Feds take down international hacker ring that cost advertisers millions
What you should know about the dismantling of the 3ve and Methbot botnets.
This week, a federal court indicted eight individuals for their roles in widespread digital advertising fraud, with charges ranging from wire fraud and computer intrusion to aggravated identity theft and money laundering.
The news is the latest chapter in a multi-year investigation of ad fraud botnets initiated by ad fraud security firm WhiteOps in 2016. Botnets are complex networks of computers, IP addresses and automation that mimic human behavior on websites to siphon ad dollars from unsuspecting advertisers led to believe their ads are getting served to real people.
3ve and Methbot botnets.
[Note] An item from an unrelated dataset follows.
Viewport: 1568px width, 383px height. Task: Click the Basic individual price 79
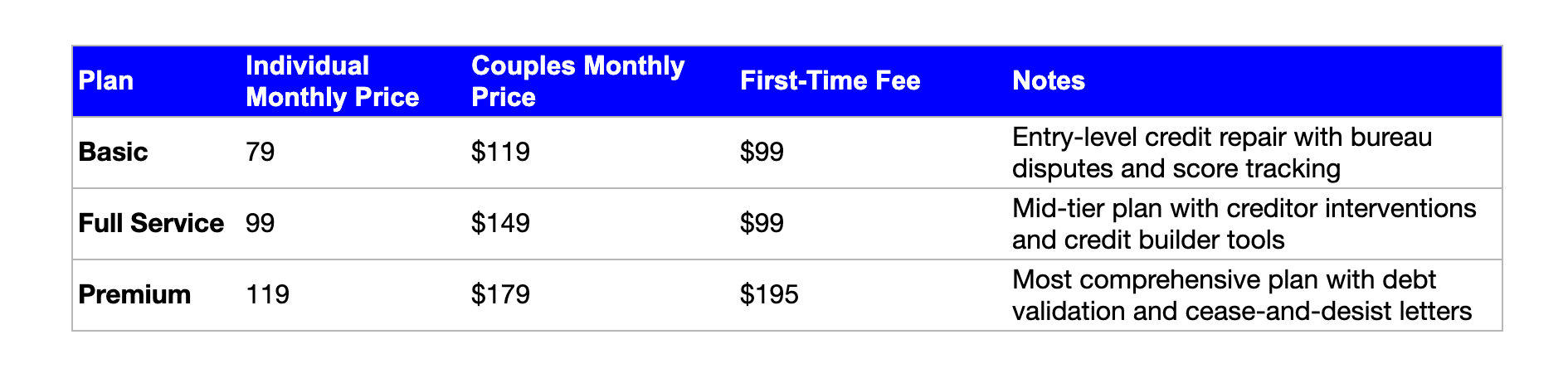point(261,153)
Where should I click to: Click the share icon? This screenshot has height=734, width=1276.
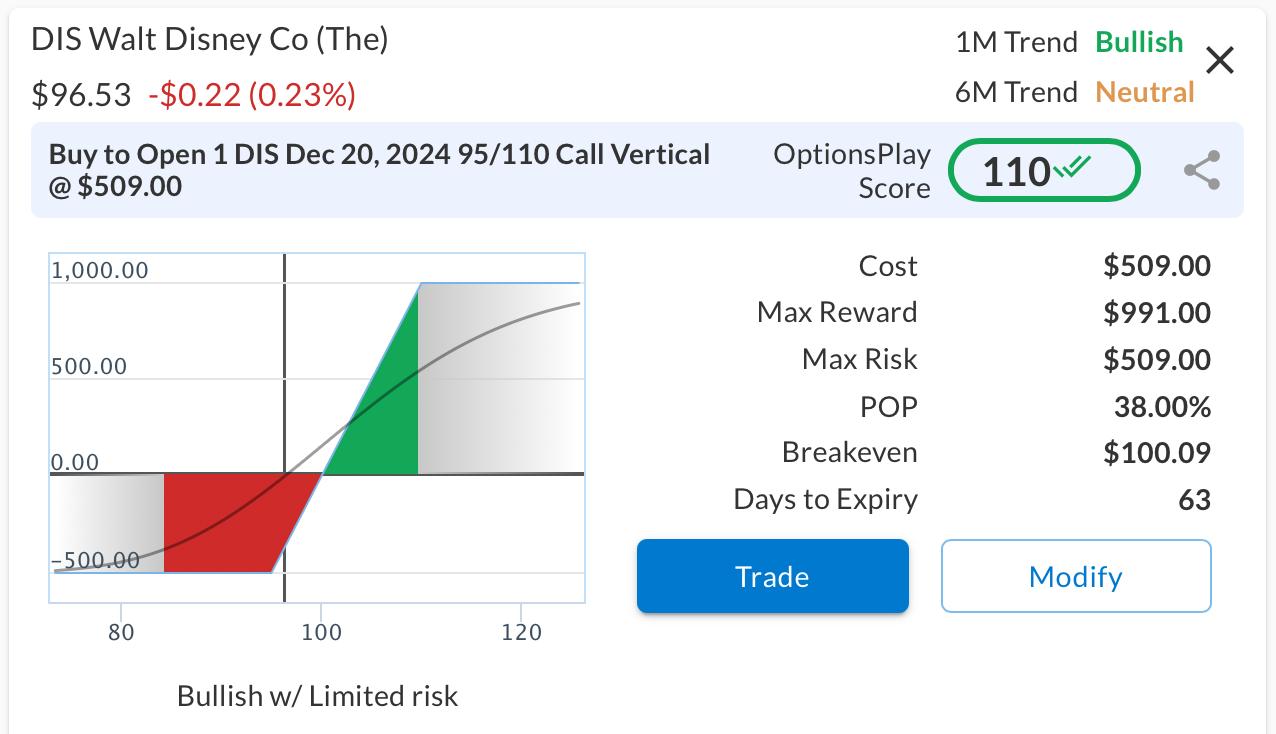1201,171
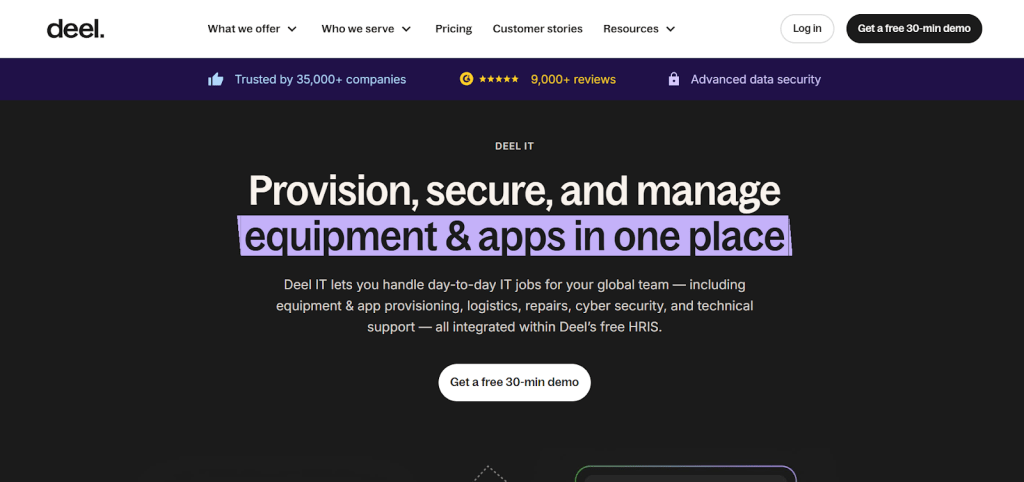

WhiteOps worked with Google and an alliance of nearly 20 companies representing the interests of ad tech, security, and internet infrastructure to investigate the fraudulent activity. According to WhiteOps, the botnet 3ve (pronounced “eve”) infected a minimum of 1.7 million computers at any given time, counterfeited more than 10,000 websites and generated between 3 to 12 billion requests per day to sell fake online advertising.
The indictment is against three so-called ‘bot kingpins’ of the infamous botnets known as Methbot and 3ve, as well as other parties that were involved. Per Bjorke, product manager of ad traffic quality at Google, said in a blog post that the FBI coordinated a takedown of the 3ve’s infrastructure, making it hard to rebuild.
Richard P. Donoghue, United States Attorney for the Eastern District of New York, said in a statement: “This case sends a powerful message that this Office, together with our law enforcement partners, will use all our available resources to target and dismantle these costly schemes and bring their perpetrators to justice, wherever they are.”
“Remarkably sophisticated.” Because of the breadth and complexity of botnet systems, they are incredibly difficult to take down. Google says that “at its peak, [3ve] controlled over 1 million IPs from both residential malware infections and corporate IP spaces primarily in North America and Europe.”
It gets even more complicated. In the course of the investigation of 3ve, the group found a sophisticated operation that generated billions of fraudulent ad bid requests and it created thousands of spoofed fraudulent domains.
“3ve was remarkably sophisticated,” said Tamer Hassan, CTO of WhiteOps. “It showed every indication of a well-organized engineering operation with best practices in software development. It exhibited reliability, resilience and scale, rivaling many state-of-the-art software architectures.”
Why you should care. These massive fraud operations hurt advertisers and undermine the digital advertising ecosystem as a whole. Google said the detected growth in ad bid requests didn’t necessarily mean there was a growth in transactions that resulted in charges to advertisers and that the “bid request volume was only a small percentage of overall bid request volume across the industry,” but the FBI said it cost advertisers millions of dollars and undermined confidence in the process.
FBI Assistant Director-in-Charge William Sweeney said, “[T]hese individuals built complex, fraudulent digital advertising infrastructure for the express purpose of misleading and defrauding companies who believed they were acting in good faith, costing them millions of dollars. This kind of exploitation undermines confidence in the system, on the part of both companies and their customers.”
Google’s Bjorke said, “3ve’s focus, like many ad fraud schemes, was not a single player or system, but rather the whole advertising ecosystem … While ad fraud traditionally has been seen as a faceless crime in which bad actors don’t face much risk of being identified or consequences for their actions, 3ve’s takedown demonstrates that there are risks and consequences to committing ad fraud.”
What can advertisers do? Mike Bittner, digital security and operations manager of non-profit media advocate The Media Trust touts collaboration and awareness as keys to fighting these types of attacks.
“3ve underscores the importance of knowing who you do business with along the digital ad supply chain and of collaborating with them on identifying the underlying malicious code, which wreaks havoc on unknowing users and undermines the supply chain,” Bittner said.
Combating ad fraud has become a priority for the industry. Several solutions and initiatives have emerged including seller certification and authentication efforts such as ads.txt and the Trustworthy Accountability Group (TAG). Buying via programmatic direct channels versus open exchanges is also growing rapidly because it gives sellers a clearer connection to sellers.